### Text section ###

Hence President Trump’s twitchy war of words with Kim Jong-un. North Korea has built and tested nuclear devices: it has a missile (the Hwasong-14) that’s easily within range of the US; the only question seems to be whether this missile is capable of carrying a nuclear payload. If it isn’t yet, it certainly will be soon. If Trump wants to carry on his verbal warfare against North Korea, he has a limited time before that warfare could go nuclear. Except that, although both Trump and Kim are buffoons, we must hope that neither wants to see their country reduced to silica.

Although both Trump and Kim are buffoons, we must hope that neither wants to see their country reduced to silica

If I were Trump I would be much more worried about the possibility of a kitchen nuclear bomb, concocted by terrorists. According to one source “in the last quarter century, there have been some 20 seizures of stolen, weapons-usable nuclear material, and at least two terrorist groups have made significant efforts to acquire nuclear bombs” and “it is far easier to make a crude, unsafe, unreliable nuclear explosive that might fit in the back of a truck than it is to make a safe, reliable weapon of known yield that can be delivered by missile or combat aircraft.” A very small quantity of highly enriched uranium or plutonium parked in the back of a van on a city street could release 10 kilotons of explosion, equivalent to 10,000 tons of conventional explosives. Within the radius of one mile, most buildings would collapse; gas lines would explode; fires would break out; an electromagnetic surge would knock-out communications over a wide area; and then there’s the radiation fall-out over a period of days.

We haven’t seen since 1986 how much damage radiation fall-out can do. That year, the nuclear reactor in Chernobyl went into meltdown, with  two deaths from the explosion – but an unknown number of premature deaths from cancer as a result of the radiation fall-out.

Chernobyl is in Ukraine but the fall-out was spread far and wide by the wind. Almost 7,000 children in Belarus, Russia and Ukraine have developed thyroid cancer, which is very rare in children. When Chernobyl exploded 31 years ago among the various radioactive materials released into the atmosphere was Caesium 137. The half life of Caesium 137 is 30 years. It takes 30 years for the radioactivity of the isotope to fall to half its original value. Then another 30 to fall to half again, and so on. Fall-out doesn’t just drop onto people; it goes into the soil and poisons vegetation, as newly reported evidence from the Czech Republic shows.

### Provided material ###

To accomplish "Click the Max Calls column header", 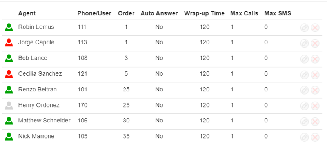I will click(244, 13).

###

## Questions to answer
a) Answer these questions from the nuclear threats text:
(i) What missile does North Korea have within range of the US?
(ii) How many tons of conventional explosives equal an explosion of 10 kilotons?
(iii) What is the half life of Caesium 137?
b) Quote the nuclear threats text from "Hence President Trump’s" to "reduced to silica.".
The material comes from a separate source that has no connection to the text.

## Solutions to each task
a)
(i) The Hwasong-14
(ii) 10,000 tons
(iii) 30 years

b)
Hence President Trump’s twitchy war of words with Kim Jong-un. North Korea has built and tested nuclear devices: it has a missile (the Hwasong-14) that’s easily within range of the US; the only question seems to be whether this missile is capable of carrying a nuclear payload. If it isn’t yet, it certainly will be soon. If Trump wants to carry on his verbal warfare against North Korea, he has a limited time before that warfare could go nuclear. Except that, although both Trump and Kim are buffoons, we must hope that neither wants to see their country reduced to silica.